- **Testo in esame**
# # #

Un'alternativa alla NATO
Xi, alle prese con un’economia azzoppata dalla politica zero-COVID e dai continui lockdown lampo pronunciati per fronteggiare ogni accenno di focolaio, è vicino, vicinissimo dall’ottenere un terzo mandato come leader del Partito comunista. Una rottura con il passato e con la regola dei due mandati. Avendo il controllo dell’informazione, Xi non teme chissà quali terremoti interni. Il malcontento, tuttavia, complice il rallentamento dell’economia e le misure draconiane imposte per contrastare la pandemia, esiste. Ed è riuscito a infilarsi nei (pochi) buchi lasciati dalla censura.
Non solo, per una Cina che (in teoria) punta alla pace e all’armonia i rapporti ai minimi storici con Stati Uniti, Australia e una buona parte dell’Europa non sono esattamente il biglietto da visita ideale da presentare al Congresso del Partito il prossimo ottobre. Rapporti deterioratisi ancora di più dopo le esercitazioni attorno a Taiwan.
L’occasione per rimettere il naso fuori dai confini cinesi è data, appunto, dal forum della Shanghai Cooperation Organization nota anche con l’acronimo SCO, un’organizzazione economica, politica e di sicurezza che comprende la Russia, molte ex repubbliche sovietiche dell’Asia centrale, l’India e il Pakistan. La SCO ha permesso alla Cina di «invadere» quello che, storicamente, era il giardino di Mosca. E, ancora, di mostrare all’Occidente e alla NATO che esistono, possono esistere pure altre alleanze.
Secondo gli analisti, un incontro con Putin verrebbe ovviamente visto di cattivo occhio dalle democrazie occidentali mentre, in Cina, rafforzerebbe l’immagine del politico duro e puro capace di rivaleggiare con gli Stati Uniti
Il G20 e il Papa
Xi e Putin, ha rivelato alla TASS l’ambasciatore russo in Cina, Andrei Denisov, si incontreranno a Samarcanda, in Uzbekistan, il 15-16 settembre. Nei piani del leader cinese dovrebbe esserci anche la partecipazione, in novembre, al G20 di Bali, in Indonesia. L’occasione giusta per ribadire al mondo che la Cina resta la Cina, ovvero la seconda economia più grande a livello globale. E che svolge un ruolo di rilievo, diciamo pure essenziale, nelle catene di approvvigionamento. Vestiti, telefoni, elettrodomestici e via discorrendo. Xi, infine, dovrebbe pure partecipare a un incontro in Thailandia agenda permettendo.

# # #

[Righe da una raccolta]
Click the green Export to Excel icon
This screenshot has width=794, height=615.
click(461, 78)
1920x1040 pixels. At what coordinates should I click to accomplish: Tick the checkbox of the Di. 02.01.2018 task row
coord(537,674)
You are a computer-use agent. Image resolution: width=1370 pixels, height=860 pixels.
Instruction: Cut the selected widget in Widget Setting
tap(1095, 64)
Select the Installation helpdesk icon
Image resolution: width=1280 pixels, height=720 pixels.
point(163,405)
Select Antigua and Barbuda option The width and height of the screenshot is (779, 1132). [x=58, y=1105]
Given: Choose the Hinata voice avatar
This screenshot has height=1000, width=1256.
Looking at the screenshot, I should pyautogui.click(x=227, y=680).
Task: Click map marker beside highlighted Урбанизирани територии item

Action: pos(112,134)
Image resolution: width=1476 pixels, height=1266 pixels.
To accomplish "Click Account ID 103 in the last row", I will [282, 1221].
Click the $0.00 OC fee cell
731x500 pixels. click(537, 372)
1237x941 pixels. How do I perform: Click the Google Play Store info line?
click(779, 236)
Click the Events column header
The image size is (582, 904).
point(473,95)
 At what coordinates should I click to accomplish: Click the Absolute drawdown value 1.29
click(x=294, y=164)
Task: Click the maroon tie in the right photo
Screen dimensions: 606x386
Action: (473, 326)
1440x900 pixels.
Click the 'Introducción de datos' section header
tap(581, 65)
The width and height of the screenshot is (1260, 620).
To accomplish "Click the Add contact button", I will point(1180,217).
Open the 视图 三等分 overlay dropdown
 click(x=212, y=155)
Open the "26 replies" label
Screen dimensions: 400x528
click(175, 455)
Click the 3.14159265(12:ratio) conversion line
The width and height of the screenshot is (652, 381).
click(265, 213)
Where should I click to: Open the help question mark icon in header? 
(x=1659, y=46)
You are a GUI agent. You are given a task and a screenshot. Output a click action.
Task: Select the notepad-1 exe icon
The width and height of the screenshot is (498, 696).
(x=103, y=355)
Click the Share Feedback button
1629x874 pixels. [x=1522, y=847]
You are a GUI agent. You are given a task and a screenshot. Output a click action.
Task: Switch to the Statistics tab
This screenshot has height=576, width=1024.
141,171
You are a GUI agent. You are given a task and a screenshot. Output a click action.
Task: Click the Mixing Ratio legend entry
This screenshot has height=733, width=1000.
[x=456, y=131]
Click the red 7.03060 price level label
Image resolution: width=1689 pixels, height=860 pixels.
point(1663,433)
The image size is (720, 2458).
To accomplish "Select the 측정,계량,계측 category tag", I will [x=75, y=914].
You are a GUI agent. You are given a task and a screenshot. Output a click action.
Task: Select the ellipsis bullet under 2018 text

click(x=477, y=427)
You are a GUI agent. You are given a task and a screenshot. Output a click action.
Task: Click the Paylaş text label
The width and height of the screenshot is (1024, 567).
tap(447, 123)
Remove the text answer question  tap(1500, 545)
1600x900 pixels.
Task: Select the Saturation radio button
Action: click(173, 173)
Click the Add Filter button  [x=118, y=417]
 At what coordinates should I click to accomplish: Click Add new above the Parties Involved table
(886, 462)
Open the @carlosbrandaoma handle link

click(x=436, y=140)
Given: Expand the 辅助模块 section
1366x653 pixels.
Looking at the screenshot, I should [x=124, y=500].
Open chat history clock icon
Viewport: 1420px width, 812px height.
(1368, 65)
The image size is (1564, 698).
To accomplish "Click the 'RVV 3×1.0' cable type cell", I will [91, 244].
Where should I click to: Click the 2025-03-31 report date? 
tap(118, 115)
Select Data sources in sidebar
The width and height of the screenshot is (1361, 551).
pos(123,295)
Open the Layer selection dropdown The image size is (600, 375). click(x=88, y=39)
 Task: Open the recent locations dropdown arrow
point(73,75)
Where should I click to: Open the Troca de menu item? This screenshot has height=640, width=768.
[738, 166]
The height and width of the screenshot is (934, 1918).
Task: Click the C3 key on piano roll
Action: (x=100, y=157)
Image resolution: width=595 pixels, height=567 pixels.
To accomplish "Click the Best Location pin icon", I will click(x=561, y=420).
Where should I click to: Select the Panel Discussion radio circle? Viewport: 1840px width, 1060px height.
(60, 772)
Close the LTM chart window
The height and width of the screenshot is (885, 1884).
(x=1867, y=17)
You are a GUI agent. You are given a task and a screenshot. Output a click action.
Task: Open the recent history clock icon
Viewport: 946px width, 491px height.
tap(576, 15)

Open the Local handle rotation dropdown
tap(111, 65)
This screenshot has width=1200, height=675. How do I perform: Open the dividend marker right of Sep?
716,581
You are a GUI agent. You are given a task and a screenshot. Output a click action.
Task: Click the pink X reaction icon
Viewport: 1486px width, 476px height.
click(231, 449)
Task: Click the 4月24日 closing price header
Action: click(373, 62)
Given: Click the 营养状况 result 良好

# # #

- **Cosa fare**
Riprendi il testo sugli impegni internazionali di Xi e continualo a partire dall'ultima frase.

- **Risposta**
Detto dell’Uzbekistan, curiosamente in Kazakistan potrebbero incrociarsi due entità più o meno separate: Papa Francesco e Xi. La Cina aveva espulso tutti i sacerdoti stranieri poco dopo l’arrivo dei comunisti al potere, nel 1949, e continua a non avere rapporti formali con il Vaticano. Oltre tre decenni fa, almeno, il Partito aveva posto fine al bando della religione. Xi, però, aveva dichiarato che le religioni in Cina devono essere «cinesi» e, quindi, libere da influenze straniere. Devono, ovviamente, essere integrate nella società socialista e porsi sotto la guida del Partito per «servire lo sviluppo della nazione». Uno strumento di nazionalizzazione, insomma. L’accordo sulle nomine dei vescovi, firmato nel 2018 dal Vaticano e dal governo cinese e rinnovato due anni dopo, quantomeno ha favorito la posizione di alcuni vescovi in passato costretti alla clandestinità. Ma il regime, dicevamo, tratta comunque le religioni come istituzioni proprie e i ministri come funzionari pubblici.